I will always regret rushing them. Making them feel bad (or angry with me) for taking the time to sort out their thoughts, to explain to me in their own words what their observations or feelings are about a situation. The space these negative experiences I inflict upon them I likewise always regret.
I will never regret quiet moments of story telling or having a cup of tea at Canterlot Castle.
I will never regret saying “I love you” several times a day because these are words I can only hope I communicate so often that they can take them for granted.
I will always regret when I tell them “a few more minutes” as I tend to technology. For it is another moment I treated something/someone else as more important than them. And there isn’t.

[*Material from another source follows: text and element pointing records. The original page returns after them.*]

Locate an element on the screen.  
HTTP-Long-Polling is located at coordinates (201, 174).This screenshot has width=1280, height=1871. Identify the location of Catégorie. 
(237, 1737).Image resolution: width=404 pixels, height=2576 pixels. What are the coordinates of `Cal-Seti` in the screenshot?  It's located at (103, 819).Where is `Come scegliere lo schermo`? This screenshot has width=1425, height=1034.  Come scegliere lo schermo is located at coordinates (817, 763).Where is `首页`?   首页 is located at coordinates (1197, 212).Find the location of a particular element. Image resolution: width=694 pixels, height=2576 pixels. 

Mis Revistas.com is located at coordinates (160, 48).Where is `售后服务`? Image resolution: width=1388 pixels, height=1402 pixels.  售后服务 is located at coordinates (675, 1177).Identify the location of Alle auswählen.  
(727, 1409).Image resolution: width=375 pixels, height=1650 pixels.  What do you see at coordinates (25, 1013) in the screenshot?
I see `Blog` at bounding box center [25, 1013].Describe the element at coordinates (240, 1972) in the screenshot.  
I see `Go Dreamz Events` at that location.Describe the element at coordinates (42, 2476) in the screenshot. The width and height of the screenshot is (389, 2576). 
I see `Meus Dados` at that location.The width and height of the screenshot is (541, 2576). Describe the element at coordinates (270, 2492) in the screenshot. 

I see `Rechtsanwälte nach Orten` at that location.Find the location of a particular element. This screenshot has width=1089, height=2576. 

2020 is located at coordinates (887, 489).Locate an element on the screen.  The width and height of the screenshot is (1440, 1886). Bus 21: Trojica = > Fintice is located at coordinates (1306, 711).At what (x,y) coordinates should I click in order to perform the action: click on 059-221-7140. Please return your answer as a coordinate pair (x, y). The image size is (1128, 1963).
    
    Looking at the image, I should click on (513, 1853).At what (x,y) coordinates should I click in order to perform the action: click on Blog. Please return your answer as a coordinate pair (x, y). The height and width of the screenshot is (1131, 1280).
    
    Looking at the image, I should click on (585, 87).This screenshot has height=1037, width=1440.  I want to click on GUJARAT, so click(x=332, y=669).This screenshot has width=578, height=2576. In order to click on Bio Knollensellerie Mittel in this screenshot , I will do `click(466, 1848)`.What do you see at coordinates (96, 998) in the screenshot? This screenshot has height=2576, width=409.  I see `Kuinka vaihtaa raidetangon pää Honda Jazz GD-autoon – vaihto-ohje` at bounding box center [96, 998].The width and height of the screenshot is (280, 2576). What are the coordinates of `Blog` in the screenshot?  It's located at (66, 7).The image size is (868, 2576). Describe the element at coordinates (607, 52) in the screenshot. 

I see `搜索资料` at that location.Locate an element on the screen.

I will never regret breastfeeding my child until she was ready to ween. That it is natural and beautiful; a place of steadiness and comfort as well as nourishment especially in times of stress.
I would always regret hitting my children. To have caused fear and pain instead of teaching the strength in kindness and empathy. That respect is not the same as fear; love does not require fear in order to be had.
Love is its own ends. Perfectly justified and everyone is worthy of it.
With this fresh in my heart I renewed my vow to work on a year of not yelling. Tonight at bedtime I asked my almost six year old son if I had yelled – I thought I had – and he said no and that it was good I hadn’t. It was the only encouragement I needed to continue into another day and adding more days to that goal. One day of no yelling. One day of not causing fear. One day where more distance wasn’t created. One day where the cuddles weren’t to soothe, but to enjoy each other’s company.
Just as I know that one day will come when I will not see or be with my children every day, that those days are fast approaching even during the slow days of tantrums and illness, I know that the things I won’t regret have everything to do decisions I made from the love I bear them.